DOCUMENT -
^^^^

Messieurs,
Je dis "Messieurs" parce que j'ai toujours trouvé un peu glauque cette familiarité qui pousse en ces temps incertains tout un chacun à fraterniser avec ses vedettes préférées le temps d'un spectacle, d'une chronique ou d'un émoi (légitime en ce qui vous concerne), avant de retourner vaquer à ses occupations.
Mais il parait que c'est ainsi dans cette époque ou la façade à plus d'importance que le bâtiment, ou l'on détruit des planchers, des cloisons encore bruissantes de ce qui fût une aventure humaine. Regardez "Le Monde" par exemple. On a gardé les lettres gothiques mais derrière il y longtemps qu'il n'y a plus que du vide. Et pourtant tout le monde (Tout "le Monde" ?) fait semblant de croire que le fantôme d'Hubert Beuve-Mery est encore dans les locaux. L'indignation n'a de durée que celle du souvenir...Après vous aurez beau faire et beau dire, chacun aura autre chose à foutre et pourvu qu'on lui assure son pain quotidien....Mais on vous regrettera c'est sur...au vouvoiement.

^^^^

[Enregistrements bruts]
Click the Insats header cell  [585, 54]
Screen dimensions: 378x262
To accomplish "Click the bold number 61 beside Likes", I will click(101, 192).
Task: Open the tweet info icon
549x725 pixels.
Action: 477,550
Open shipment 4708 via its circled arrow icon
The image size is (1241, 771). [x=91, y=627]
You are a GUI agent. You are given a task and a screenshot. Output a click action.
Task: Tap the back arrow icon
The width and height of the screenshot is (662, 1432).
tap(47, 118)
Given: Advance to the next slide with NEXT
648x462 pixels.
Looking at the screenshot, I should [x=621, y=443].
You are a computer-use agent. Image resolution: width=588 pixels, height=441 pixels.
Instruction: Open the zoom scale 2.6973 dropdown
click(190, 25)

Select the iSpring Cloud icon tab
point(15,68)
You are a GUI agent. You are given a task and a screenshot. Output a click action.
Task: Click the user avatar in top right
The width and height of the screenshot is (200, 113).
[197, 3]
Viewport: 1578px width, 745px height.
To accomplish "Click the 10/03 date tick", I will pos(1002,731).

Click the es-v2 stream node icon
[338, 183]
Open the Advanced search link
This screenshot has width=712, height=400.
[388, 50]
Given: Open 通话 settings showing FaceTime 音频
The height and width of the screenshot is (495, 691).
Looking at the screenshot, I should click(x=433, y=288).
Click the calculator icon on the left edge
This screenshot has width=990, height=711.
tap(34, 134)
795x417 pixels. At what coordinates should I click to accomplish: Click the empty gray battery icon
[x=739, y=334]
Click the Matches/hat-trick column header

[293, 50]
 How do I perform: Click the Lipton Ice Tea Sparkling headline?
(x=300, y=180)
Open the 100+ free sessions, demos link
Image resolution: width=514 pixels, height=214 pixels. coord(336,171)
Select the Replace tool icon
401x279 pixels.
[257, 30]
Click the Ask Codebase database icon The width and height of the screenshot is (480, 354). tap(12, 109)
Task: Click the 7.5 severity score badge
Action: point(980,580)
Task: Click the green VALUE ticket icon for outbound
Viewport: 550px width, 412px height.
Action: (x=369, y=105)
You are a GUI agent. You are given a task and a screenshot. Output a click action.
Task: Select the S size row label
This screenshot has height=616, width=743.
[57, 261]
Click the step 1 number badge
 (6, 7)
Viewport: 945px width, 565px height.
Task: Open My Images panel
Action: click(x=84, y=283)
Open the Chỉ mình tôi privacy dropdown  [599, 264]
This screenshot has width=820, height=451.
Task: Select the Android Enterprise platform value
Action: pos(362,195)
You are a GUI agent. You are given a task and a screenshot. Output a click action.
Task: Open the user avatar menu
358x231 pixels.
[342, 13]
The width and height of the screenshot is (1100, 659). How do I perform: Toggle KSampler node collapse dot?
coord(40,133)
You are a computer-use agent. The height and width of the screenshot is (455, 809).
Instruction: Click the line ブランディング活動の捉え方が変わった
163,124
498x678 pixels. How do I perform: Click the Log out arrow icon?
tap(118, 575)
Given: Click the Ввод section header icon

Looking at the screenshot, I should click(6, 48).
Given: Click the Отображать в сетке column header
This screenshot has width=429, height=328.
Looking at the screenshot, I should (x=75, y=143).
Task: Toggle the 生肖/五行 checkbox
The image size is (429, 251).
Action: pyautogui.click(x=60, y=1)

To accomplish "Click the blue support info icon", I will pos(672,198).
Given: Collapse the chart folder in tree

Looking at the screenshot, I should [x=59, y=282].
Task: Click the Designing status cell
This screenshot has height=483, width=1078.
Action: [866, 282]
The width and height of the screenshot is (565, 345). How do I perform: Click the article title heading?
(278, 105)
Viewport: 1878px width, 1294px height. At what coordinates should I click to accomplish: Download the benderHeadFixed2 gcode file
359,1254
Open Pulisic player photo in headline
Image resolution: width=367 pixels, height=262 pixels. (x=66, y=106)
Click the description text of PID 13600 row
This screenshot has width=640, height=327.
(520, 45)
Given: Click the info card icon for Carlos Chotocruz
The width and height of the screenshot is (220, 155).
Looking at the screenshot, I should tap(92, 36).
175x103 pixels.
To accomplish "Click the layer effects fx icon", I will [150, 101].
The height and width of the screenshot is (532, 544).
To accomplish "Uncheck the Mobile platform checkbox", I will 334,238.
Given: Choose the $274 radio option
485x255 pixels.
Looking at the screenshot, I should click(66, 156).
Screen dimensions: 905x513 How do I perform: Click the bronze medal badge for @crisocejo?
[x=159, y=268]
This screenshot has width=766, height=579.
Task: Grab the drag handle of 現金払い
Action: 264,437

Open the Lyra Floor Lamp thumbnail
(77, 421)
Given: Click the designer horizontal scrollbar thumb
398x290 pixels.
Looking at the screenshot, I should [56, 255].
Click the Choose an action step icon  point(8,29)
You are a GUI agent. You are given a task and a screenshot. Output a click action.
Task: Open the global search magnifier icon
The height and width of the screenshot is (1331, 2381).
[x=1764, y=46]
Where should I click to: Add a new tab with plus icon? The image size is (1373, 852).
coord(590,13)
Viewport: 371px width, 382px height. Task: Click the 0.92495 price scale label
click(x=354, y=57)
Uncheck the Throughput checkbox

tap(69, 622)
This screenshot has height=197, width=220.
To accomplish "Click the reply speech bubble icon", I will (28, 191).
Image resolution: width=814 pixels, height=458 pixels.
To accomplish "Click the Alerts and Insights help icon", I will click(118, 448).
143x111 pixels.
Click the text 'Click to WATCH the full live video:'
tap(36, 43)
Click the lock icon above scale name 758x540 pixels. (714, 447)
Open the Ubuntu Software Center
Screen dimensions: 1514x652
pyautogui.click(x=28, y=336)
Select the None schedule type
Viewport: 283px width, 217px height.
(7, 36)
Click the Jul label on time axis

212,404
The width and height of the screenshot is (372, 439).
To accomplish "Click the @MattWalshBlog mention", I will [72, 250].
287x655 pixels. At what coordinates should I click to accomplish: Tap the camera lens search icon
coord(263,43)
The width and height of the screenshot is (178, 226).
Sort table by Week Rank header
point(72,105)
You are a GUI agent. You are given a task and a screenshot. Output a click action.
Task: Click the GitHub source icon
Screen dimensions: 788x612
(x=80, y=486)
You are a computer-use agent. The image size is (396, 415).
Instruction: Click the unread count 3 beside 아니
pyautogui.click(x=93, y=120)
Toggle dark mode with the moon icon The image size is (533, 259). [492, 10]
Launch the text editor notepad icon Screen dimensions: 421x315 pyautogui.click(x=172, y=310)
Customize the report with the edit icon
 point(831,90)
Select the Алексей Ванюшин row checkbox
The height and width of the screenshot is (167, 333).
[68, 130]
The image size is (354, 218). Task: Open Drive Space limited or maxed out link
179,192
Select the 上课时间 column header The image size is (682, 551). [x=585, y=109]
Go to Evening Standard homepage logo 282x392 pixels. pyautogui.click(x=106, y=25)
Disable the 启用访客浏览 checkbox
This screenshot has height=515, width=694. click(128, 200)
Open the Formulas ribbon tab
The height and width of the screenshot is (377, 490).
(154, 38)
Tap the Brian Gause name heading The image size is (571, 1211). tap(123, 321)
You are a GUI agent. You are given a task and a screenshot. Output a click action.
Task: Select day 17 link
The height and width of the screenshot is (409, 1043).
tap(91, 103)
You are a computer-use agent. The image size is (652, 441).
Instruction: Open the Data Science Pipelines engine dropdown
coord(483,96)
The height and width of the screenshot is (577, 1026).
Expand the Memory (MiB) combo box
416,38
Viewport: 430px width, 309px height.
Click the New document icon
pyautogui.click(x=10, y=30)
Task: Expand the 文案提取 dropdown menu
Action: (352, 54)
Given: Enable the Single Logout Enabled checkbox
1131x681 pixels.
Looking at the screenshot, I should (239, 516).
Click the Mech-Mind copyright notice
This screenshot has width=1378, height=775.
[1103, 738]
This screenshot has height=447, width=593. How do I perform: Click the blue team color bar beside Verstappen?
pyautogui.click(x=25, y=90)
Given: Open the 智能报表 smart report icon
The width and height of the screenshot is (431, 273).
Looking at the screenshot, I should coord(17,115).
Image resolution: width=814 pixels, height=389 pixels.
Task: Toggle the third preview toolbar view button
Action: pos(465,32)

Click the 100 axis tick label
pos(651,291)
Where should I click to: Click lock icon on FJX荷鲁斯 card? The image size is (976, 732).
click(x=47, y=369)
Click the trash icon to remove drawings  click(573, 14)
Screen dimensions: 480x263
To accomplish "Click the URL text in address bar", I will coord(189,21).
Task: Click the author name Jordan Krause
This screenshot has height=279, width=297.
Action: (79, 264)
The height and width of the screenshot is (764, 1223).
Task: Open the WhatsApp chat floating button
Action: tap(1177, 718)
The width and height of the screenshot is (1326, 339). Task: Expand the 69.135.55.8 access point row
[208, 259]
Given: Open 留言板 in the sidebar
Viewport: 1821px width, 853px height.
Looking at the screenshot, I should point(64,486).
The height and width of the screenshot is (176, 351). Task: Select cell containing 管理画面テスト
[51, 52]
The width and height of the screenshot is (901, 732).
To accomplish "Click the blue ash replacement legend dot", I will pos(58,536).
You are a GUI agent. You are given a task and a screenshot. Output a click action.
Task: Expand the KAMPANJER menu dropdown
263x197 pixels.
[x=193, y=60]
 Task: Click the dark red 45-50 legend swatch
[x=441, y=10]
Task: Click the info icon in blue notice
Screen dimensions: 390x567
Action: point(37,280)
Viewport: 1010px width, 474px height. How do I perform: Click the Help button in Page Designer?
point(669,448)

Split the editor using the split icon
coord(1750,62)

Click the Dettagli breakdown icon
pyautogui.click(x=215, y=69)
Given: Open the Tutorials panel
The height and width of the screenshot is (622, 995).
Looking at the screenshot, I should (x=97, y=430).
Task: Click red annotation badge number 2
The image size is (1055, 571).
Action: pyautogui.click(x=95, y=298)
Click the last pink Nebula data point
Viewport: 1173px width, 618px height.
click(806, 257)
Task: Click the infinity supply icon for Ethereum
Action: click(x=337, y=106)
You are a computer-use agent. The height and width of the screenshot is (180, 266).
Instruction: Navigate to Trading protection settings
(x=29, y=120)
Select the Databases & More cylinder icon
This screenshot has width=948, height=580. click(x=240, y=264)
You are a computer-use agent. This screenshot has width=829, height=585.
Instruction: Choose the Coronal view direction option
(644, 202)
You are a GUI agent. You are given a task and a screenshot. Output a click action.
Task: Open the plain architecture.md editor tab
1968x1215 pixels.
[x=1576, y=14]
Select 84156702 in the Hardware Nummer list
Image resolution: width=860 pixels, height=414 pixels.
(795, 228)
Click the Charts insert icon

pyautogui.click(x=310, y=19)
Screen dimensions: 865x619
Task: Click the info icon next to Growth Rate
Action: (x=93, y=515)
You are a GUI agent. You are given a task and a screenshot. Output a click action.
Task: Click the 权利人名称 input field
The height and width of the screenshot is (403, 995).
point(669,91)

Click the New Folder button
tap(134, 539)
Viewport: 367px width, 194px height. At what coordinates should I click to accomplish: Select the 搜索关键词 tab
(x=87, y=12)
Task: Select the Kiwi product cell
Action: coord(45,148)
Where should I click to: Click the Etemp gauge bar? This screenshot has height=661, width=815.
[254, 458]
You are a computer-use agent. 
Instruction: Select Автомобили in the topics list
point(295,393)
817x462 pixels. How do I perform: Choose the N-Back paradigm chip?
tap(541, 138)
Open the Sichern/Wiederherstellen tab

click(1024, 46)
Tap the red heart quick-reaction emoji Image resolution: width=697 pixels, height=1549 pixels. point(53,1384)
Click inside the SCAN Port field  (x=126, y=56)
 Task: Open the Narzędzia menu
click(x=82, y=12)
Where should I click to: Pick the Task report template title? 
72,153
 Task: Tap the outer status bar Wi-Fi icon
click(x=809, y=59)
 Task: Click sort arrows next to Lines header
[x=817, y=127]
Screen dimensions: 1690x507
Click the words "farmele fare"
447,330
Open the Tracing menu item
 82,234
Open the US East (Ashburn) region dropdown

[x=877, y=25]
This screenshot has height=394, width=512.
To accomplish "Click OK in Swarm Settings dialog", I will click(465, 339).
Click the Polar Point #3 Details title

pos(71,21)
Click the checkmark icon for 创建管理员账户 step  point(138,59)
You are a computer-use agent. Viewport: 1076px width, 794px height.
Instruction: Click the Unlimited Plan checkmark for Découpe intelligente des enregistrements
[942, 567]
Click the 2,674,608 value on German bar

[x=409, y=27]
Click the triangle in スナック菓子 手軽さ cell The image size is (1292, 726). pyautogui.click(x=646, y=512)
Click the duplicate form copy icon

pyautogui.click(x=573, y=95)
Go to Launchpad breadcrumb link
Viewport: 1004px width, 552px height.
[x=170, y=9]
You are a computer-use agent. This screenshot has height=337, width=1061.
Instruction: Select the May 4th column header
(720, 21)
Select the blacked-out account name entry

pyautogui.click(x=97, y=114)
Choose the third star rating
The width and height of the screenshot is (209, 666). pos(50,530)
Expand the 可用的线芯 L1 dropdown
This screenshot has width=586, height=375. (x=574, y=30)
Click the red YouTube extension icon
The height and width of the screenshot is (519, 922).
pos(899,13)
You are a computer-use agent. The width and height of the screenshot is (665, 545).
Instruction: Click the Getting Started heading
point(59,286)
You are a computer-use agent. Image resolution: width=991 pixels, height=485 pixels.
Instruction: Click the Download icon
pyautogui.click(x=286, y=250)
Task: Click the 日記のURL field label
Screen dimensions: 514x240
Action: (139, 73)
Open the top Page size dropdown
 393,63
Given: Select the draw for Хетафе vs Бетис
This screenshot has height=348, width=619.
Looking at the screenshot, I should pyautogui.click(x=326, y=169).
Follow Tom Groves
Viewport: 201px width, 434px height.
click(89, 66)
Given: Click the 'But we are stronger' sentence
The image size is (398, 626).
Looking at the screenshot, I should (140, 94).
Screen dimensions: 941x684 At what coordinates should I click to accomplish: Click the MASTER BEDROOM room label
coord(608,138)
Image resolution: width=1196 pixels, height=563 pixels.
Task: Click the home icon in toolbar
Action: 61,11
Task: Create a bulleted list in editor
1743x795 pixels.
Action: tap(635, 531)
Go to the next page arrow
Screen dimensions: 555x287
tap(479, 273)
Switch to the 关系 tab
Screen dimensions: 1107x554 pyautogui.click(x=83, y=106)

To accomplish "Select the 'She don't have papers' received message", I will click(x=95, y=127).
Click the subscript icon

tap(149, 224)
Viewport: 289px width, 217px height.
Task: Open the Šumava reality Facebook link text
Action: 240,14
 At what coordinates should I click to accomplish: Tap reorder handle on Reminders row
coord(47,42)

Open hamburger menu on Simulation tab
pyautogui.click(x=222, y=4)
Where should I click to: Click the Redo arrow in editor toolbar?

^^^^

CONSIGNE -
Pour chaque affirmation, dites si elle concorde avec la lettre en répondant par oui ou par non, puis citez mot pour mot le passage qui tranche. (a) Selon l'auteur, les lettres gothiques du « Monde » ont été conservées. (b) L'auteur apprécie la familiarité qui pousse chacun à fraterniser avec ses vedettes préférées. (c) L'auteur affirme que les destinataires de la lettre seront regrettés. Les enregistrements ne servent à rien ici.

RÉPONSE -
(a) Oui : « On a gardé les lettres gothiques ».
(b) Non : « j'ai toujours trouvé un peu glauque cette familiarité ».
(c) Oui : « on vous regrettera ».